■ Rosi Rolands Bremer Geschichten: Keiner liebte „ell“
Es gibt in Bremen Menschen, die wollen in ihrer Lokalzeitung nicht nur sehen, wie bunt die zusammengefegten Herbst-Blätter sind und wie schön unser Bürgermeister sich mal wieder das nächstbeste Kind auf den Arm gesetzt hat. Immerhin ist Bremen ja eine Landeshauptstadt, und da wird Politik gespielt. Landes- und Kommunalpolitik Im Weser Kurier gab es dafür in den vergangenen zwei Jahren einen Namen: „ell“. Bürgerlich ausgesprochen: Silke Hellwig. Daher ist es eine Nachricht, wenn „ell“ geht. Sie hat nichts Anderes, nichts Besseres, heißt es, die Landespolitik-Journalistin hat einfach die Nase voll. Frust. „Persönliche Gründe“, sagen einige Männer. Wie Männer so sind. Meine Freundin Eva sagt: „Männer finden immer, dass eine Frau persönliche Probleme hat, wenn sie mit Ehrgeiz ein Ziel verfolgt und nicht nur ihren Feierabend und ihre Familie im Kopf hat.“ Männer, die sich nie trauen würden, eine Konsequenz aus einer unbefriedigenden Situation zu ziehen.

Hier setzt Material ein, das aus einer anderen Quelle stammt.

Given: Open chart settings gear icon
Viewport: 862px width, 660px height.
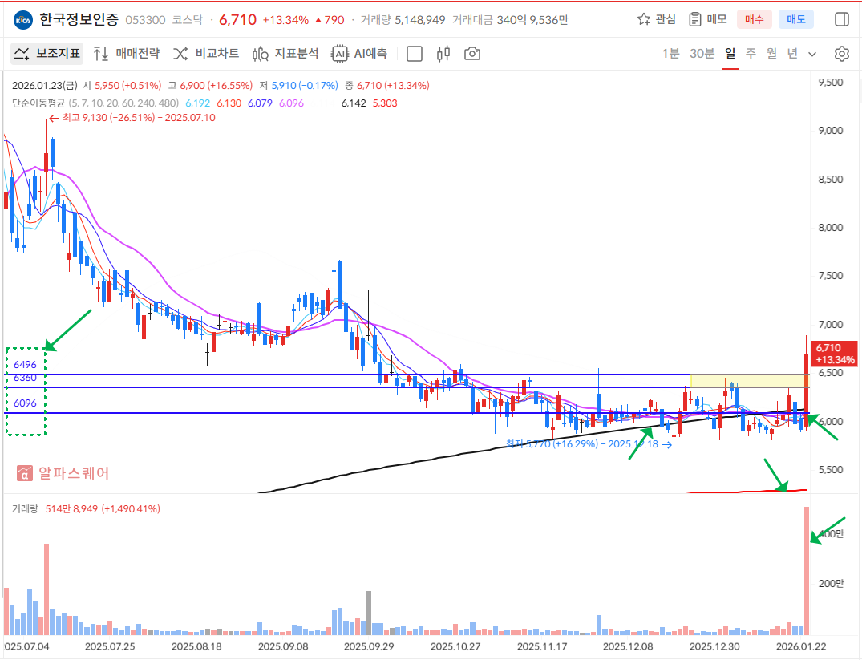Looking at the screenshot, I should click(x=841, y=54).
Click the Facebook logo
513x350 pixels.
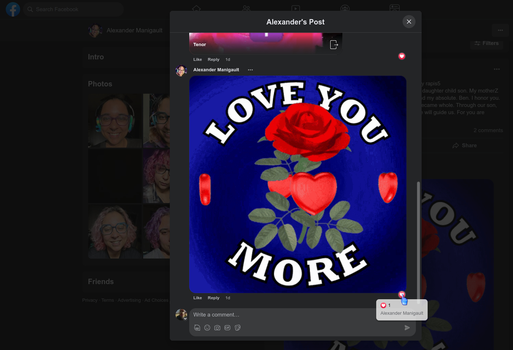pos(13,9)
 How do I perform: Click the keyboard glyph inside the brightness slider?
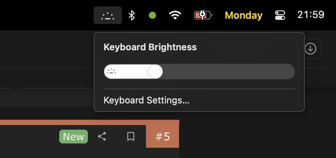tap(112, 72)
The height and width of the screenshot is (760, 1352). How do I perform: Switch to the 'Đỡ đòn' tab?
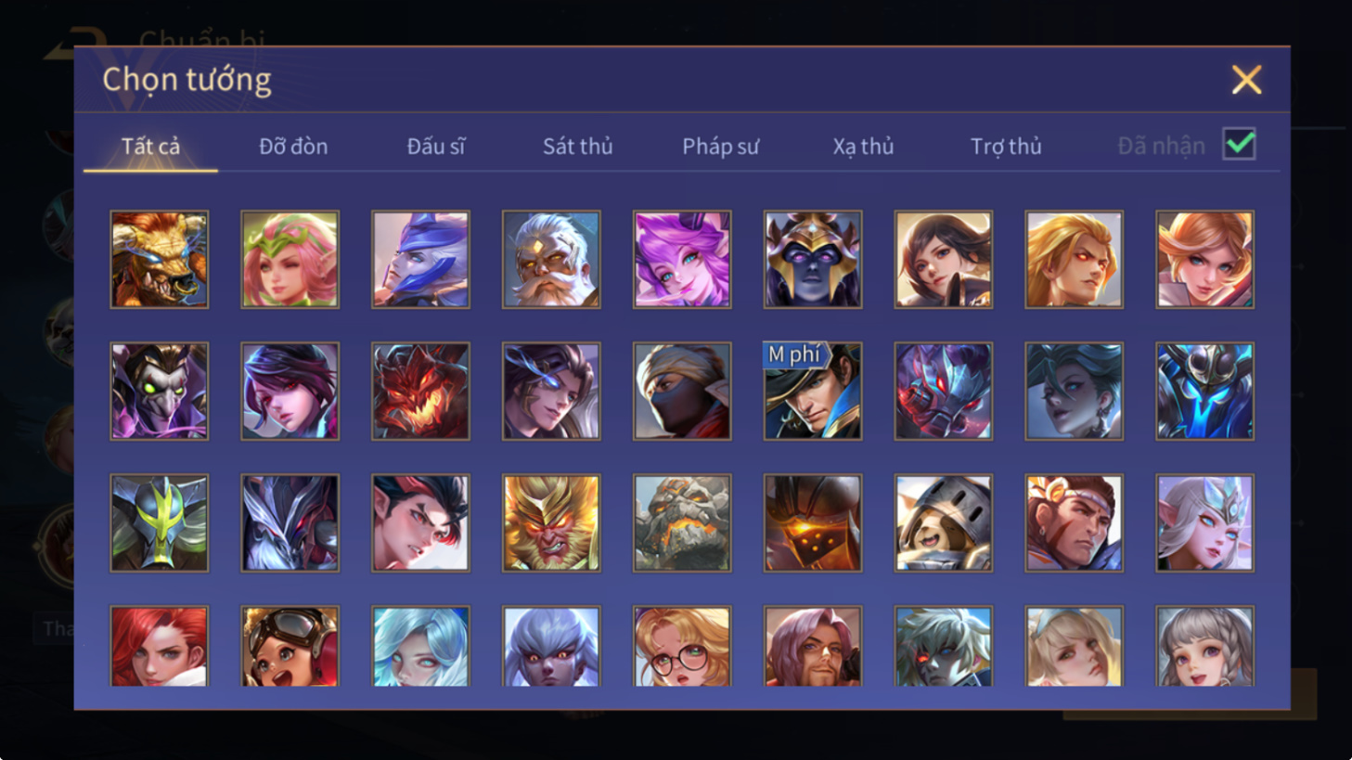(293, 146)
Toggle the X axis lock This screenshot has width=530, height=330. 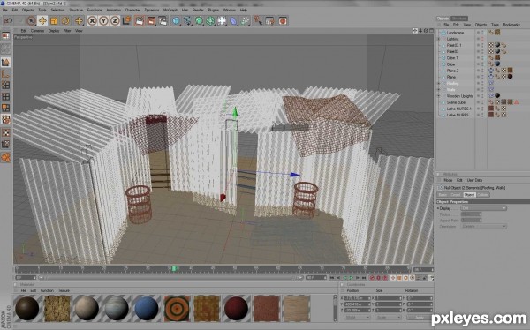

Im „Pressehaus“ kursieren nämlich ganz andere Geschichten über das harsche Ende dieser Karriere: Silke Hellwig ist isoliert, weil sie so viel gearbeitet hat. Wenn es drei Lokalseiten gibt und zwei schreibt „ell“ voll, dann bleibt für 20 andere KollegInnen nur der Papierkorb. Die Chefs lieben „ell“, weil sie immer sagen können: „Guckt euch doch mal die an“, aber sie lieben auch nicht die Unruhe im Haus. Denn „ell“ wollte, dass die Chefs den anderen klarmachen, dass sie auch so arbeiten sollen wie sie – zehn Stunden am Tag. Was die reine Papierverschwendung wäre, aus Verlegersicht.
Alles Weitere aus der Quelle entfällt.